Preston closed his eyes and seemed to age a century in the seconds before he opened them to focus on Summer. “Stay or go, I can’t stop you. But don’t believe everything he says. What I did, I did for your well-being. I need you to understand that.”
Summer no
dded and folded her arms around her. “I’m going to show him the video of Morty’s abuse. Other than that, I have no agenda. If he wants to tell me his side, I’ll listen and try to withhold judgment—just as I’ll listen to your side, Dad. It’s all I’m willing to offer either of you right now.”
He gave a single sharp nod and headed for the door. He paused without turning. “You don’t have to move out. I hope you’ll forgive my loss of temper.” Without waiting for a response, he left.
As one, her sisters closed the gap and wrapped her in a sisterly hug, Thorne style.
“Are you really going to see Alastair by yourself?” Spring asked.
“No,” Coop cut in. “I’m going with her.”
The four women fought to hide their smiles and failed miserably.

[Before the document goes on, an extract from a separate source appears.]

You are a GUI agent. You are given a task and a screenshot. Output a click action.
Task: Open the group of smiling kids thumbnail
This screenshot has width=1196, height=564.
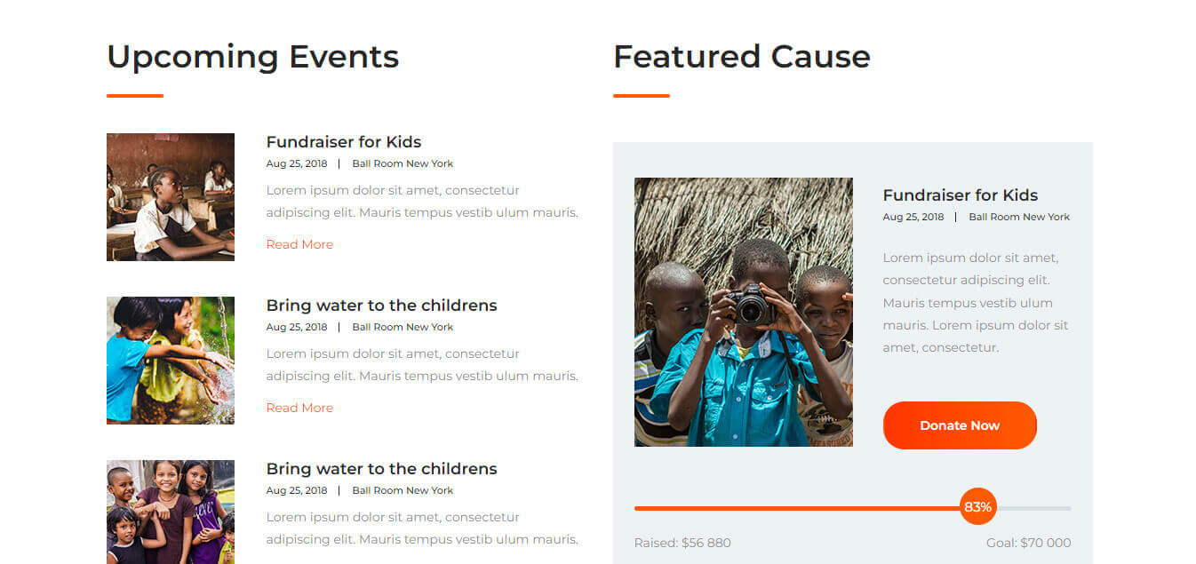point(171,512)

“What’s so funny?” he demanded.
Summer stretched up to place a soft kiss on his cheek. “You are by thinking you can protect me from one of the most powerful Warlocks in existence.”
She nearly laughed at the green hue he’d acquired. “Most powerful?”
“One of the most powerful,” she corrected with a pat on his arm.
“The other would be Preston?”
Autumn piped up. “That would be a big ten-four, Sheriff.”
“Good Christ. I’ll be lucky to survive this family.”
23
Coop didn’t like it. Not the emptiness of the restaurant that should be bustling this time of day. Not the vacant expressions on the faces of the staff. And certainly not the sinister aura surrounding Alastair where he sat in the back booth in his black suit and red tie. Did the guy have another outfit?
As they wove their way through the tables, he leaned in and lowered his voice. “Is it possible your new father is bipolar? Because, correct me if I’m wrong, but he is looking moody as fuck. It’s a far cry from the touching reunion he was going for earlier today.”
Summer snorted and rolled her eyes. “If he frightens you, you can wait outside, Coop.”
He bowed up to his full height and threw his shoulders back. She might as well have told him to check his man card at the door.
Alastair, in a single swift elegant motion, stood and gestured to the seat opposite him. “I’m pleased you decided to come.”